I bring up Byron Katie’s work because it occurred to me the other day how fraught this little adventure of our is…or seems, or can feel, particularly if things go wrong. Somehow, when we are home, we enjoy the experience of comfort and convenience, of security and safety. We take for granted, in some ways, how relatively easy everything is. So there’s something about cleaving from a physical address that feels more vulnerable because there’s an inherent sense of exposure. Even our belongings are more visible - anyone walking by the windows of our car can clearly see what’s there.
In many ways, what this experience is going to do is ask us to challenge our definitions of comfort and convenience and security and safety.
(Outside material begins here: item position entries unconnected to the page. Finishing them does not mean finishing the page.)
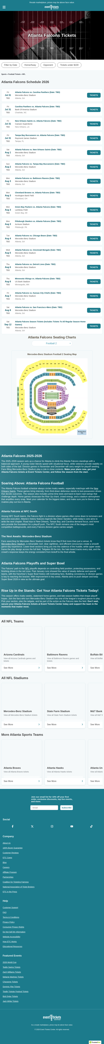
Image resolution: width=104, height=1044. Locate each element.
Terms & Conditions (11, 917)
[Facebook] (12, 827)
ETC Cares (7, 858)
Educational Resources (12, 946)
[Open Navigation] (4, 7)
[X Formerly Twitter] (32, 827)
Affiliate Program (10, 872)
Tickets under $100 (69, 65)
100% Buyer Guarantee (12, 848)
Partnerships (8, 877)
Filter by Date (10, 65)
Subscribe (67, 807)
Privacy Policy (8, 922)
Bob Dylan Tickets (10, 996)
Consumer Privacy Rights (13, 927)
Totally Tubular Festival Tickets (15, 991)
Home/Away (30, 65)
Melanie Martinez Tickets (13, 977)
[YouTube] (72, 827)
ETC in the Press (10, 892)
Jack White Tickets (10, 1001)
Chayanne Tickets (10, 982)
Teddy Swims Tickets (11, 967)
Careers (6, 867)
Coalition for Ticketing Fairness (16, 882)
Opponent (48, 65)
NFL (27, 568)
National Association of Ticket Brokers (18, 887)
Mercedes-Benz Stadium (13, 544)
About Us (7, 843)
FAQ (4, 912)
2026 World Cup (9, 962)
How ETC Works (10, 942)
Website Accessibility (11, 937)
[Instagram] (52, 827)
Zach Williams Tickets (12, 972)
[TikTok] (91, 827)
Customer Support (10, 907)
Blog (4, 862)
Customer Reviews (11, 853)
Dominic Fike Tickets (11, 987)
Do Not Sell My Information (14, 932)
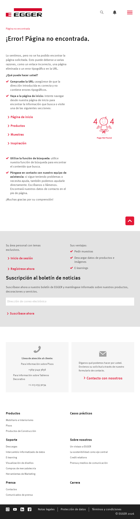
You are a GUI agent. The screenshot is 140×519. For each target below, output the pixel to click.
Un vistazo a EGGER (80, 446)
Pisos (9, 425)
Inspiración (16, 143)
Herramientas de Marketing (20, 474)
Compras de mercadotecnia (21, 468)
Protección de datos (73, 509)
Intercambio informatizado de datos (25, 452)
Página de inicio (20, 117)
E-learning (11, 457)
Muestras (15, 134)
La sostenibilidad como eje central (89, 452)
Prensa (10, 482)
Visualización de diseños (20, 463)
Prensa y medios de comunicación (89, 463)
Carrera (75, 482)
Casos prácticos (81, 413)
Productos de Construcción (21, 431)
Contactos (11, 489)
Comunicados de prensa (19, 495)
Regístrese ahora (20, 269)
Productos (16, 126)
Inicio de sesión (20, 258)
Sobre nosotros (81, 440)
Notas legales (46, 509)
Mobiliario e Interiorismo (19, 420)
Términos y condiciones (106, 509)
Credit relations (78, 457)
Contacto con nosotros (102, 378)
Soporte (11, 440)
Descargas (11, 446)
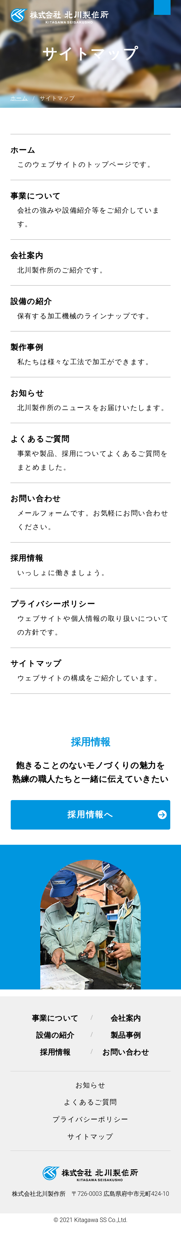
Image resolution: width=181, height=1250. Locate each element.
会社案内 (27, 255)
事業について (35, 195)
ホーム (23, 150)
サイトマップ (36, 663)
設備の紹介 (31, 301)
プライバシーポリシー (52, 603)
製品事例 (126, 1035)
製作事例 (27, 347)
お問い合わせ (35, 498)
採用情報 (27, 558)
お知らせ (27, 393)
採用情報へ (117, 814)
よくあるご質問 (40, 438)
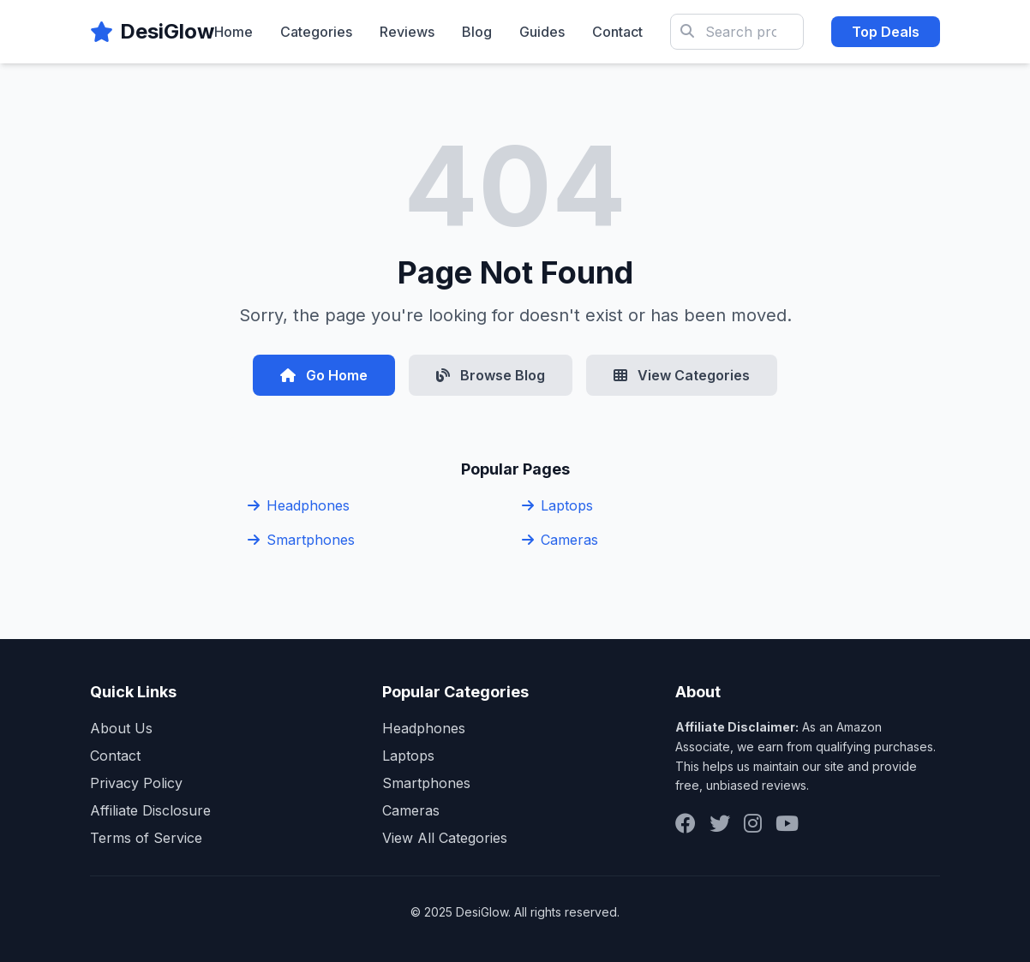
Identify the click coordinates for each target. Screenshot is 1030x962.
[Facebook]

To question our thoughts about what we need and when we need it. To disrupt our expectations and assumptions and all of their accompanying mindsets, behaviors, and choices. What this experience is also going to ask us to do is lean and trust - on ourselves, on each other - in the intelligence of what we are given to contemplate, explore, and learn from. Not all of it will be easy or comfortable. Not all of it will necessarily make sense or feel “right.” But I, for one, am looking forward to meeting the invitation to let go of the rigidness of my own thinking - and, more specifically - the attachment to that thinking - in service to the learnings of this experience. As Byron Katie says, “Life is simple. Everything happens for you, not to you. Everything happens at exactly the right moment, neither too soon nor too late. You don't have to like it... it's just easier if you do.”